Confluent Platform 3.3.0 Release Notes ¶

This is a major release of the Confluent Platform that provides Confluent users with Apache Kafka 0.11.0.0, the latest stable version of Kafka. In addition, this release includes a Confluent CLI, Rest Proxy ACLs Plug-in, Control Center interceptors for our non-Java clients (Python, Go and C#). This release also includes major improvements to Confluent Control Center.

The technical details of this release are summarized below.

Highlights ¶

Enterprise Features ¶

REST Proxy ACL Plug-In ¶

We have added a security plugin module to REST Proxy that allows credentials of authenticated incoming requests to be propagated to Kafka and authorization enforced via Kafka ACL’s.

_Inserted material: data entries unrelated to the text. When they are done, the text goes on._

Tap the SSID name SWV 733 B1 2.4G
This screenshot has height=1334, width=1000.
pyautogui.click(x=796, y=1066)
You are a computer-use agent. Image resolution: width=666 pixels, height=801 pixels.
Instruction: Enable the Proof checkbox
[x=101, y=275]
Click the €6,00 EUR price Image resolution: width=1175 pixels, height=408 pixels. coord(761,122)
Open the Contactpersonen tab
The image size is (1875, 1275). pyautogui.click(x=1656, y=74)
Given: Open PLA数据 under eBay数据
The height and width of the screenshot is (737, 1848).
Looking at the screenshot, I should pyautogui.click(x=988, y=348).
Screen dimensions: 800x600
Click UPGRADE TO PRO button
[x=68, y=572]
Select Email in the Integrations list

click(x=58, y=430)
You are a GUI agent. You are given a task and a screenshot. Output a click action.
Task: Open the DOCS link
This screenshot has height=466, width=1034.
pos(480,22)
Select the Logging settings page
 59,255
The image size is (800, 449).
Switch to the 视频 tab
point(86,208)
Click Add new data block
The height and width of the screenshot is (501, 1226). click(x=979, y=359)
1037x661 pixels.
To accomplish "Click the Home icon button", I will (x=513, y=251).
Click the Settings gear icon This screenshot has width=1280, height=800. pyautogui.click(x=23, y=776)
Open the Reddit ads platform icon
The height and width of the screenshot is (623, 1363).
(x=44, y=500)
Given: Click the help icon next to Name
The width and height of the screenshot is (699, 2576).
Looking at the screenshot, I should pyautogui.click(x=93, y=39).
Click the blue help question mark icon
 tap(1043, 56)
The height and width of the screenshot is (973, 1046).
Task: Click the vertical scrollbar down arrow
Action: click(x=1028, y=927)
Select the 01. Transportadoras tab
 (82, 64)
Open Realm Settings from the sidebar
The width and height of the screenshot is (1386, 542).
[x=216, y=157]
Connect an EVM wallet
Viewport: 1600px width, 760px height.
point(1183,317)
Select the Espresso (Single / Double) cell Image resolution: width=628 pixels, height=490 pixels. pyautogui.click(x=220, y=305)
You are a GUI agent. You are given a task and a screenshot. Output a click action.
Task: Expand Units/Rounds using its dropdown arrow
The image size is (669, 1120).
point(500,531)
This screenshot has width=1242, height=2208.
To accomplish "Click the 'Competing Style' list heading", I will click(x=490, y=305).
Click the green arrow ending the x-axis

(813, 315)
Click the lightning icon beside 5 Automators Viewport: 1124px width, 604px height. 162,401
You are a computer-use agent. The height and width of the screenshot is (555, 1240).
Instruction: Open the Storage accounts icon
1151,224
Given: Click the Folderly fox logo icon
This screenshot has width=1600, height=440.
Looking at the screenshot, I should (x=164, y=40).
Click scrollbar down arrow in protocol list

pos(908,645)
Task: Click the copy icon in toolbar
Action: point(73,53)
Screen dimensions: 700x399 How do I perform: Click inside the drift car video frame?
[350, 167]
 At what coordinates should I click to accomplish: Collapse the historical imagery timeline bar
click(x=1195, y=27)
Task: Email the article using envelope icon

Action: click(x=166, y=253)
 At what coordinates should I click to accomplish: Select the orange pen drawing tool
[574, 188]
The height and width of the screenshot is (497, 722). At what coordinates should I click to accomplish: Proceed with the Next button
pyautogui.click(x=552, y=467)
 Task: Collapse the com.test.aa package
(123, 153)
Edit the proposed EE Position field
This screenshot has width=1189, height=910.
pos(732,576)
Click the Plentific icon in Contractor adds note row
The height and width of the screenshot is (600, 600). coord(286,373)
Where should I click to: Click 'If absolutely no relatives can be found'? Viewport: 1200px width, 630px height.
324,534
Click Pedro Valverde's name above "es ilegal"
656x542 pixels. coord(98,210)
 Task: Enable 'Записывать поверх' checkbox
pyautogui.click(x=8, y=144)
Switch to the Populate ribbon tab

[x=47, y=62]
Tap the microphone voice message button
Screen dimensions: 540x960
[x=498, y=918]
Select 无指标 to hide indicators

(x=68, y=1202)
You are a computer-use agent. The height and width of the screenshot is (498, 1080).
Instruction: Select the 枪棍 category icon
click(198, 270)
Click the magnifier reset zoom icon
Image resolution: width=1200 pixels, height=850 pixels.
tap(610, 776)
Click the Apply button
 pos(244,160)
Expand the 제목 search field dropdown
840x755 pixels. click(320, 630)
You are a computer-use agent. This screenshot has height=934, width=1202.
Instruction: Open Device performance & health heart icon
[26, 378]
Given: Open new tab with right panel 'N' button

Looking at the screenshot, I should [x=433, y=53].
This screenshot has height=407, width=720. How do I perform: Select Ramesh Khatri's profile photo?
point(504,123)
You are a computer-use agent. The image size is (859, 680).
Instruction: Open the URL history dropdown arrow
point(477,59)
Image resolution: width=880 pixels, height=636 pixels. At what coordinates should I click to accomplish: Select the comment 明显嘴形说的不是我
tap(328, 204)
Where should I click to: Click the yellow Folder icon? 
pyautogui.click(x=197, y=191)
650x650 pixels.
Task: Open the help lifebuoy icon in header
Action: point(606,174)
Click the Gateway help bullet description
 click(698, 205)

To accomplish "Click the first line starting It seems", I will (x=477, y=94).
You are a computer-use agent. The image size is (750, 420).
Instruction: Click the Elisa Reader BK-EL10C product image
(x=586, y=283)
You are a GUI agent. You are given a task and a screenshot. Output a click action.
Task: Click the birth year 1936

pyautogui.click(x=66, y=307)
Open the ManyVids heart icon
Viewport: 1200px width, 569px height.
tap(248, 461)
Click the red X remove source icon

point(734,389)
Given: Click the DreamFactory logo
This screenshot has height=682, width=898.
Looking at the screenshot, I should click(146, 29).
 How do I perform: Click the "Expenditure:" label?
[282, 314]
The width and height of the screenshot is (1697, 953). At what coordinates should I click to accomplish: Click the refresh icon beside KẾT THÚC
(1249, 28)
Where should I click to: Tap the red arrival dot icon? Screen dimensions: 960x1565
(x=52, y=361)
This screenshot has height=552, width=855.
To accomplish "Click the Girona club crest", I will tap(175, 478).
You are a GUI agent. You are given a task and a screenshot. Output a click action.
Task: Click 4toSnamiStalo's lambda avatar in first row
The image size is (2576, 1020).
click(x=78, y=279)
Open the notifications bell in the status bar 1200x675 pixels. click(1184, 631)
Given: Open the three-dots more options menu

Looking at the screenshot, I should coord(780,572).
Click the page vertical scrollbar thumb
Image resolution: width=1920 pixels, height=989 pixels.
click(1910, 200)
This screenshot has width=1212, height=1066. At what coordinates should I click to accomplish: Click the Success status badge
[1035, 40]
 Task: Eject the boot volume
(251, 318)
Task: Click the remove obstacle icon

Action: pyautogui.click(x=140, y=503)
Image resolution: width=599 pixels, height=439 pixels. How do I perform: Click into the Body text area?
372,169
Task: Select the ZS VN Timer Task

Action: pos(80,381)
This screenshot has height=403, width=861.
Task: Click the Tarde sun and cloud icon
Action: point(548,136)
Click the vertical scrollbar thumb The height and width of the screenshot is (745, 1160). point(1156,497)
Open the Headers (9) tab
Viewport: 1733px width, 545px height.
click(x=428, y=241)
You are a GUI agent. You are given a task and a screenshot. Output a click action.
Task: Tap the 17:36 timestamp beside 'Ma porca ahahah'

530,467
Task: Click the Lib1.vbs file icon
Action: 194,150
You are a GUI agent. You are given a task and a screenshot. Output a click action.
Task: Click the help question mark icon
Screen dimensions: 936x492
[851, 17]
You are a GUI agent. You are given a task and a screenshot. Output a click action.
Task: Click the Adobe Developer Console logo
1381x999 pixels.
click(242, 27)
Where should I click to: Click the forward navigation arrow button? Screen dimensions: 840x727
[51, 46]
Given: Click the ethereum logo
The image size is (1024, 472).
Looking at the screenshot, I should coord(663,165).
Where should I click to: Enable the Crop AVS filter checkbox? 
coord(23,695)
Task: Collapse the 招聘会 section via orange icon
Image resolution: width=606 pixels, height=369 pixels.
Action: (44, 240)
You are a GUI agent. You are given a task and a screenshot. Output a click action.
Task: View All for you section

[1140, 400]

Control Center Interceptors for Non-Java Clients ¶

We have added a new plugin architecture and metrics interceptor to librdkafka. Confluent Control Center is now able to track delivery of messages produced and consumed by all Confluent supported client libraries (Java, C, C++, Python, Go and .NET).

Control Center ¶

The ‘Streams Monitoring’ capabilities were updated to signifiantly increase the number of streaming applications which can be concurrently monitored. The smallest viewable time bucket in the Streams Monitoring charting UI also changed from 15 seconds to 1 minute and the UI itself was made faster and more responsive.
Time to restore cached local state after an unclean shutdown of Control Center or when relocating it to a new server greatly reduced.
Reduced the disk space consumed by old data accumulated over long periods of time.
Alert UI should render more information about triggered alerts.
Alert triggers can be created directly though the UI on the System Health panel.

Metrics Publisher ¶

The metrics publisher used by Control Center and Automatic Data Balancing has been updated to use the Kafka protocol instead of ZooKeeper for creating the _confluent-metrics topic. As such, confluent.metrics.reporter.zookeeper.connect is now unused.

Open Source Features ¶

Exactly-Once Semantics for Apache Kafka ¶

Prior to this release, Apache Kafka’s best delivery guarantee was at-least-once, in-order delivery per partition. In particular producer retries during broker failures could cause duplicates. Additionally, Kafka Streams applications might have reprocessed inputs in some failure scenarios.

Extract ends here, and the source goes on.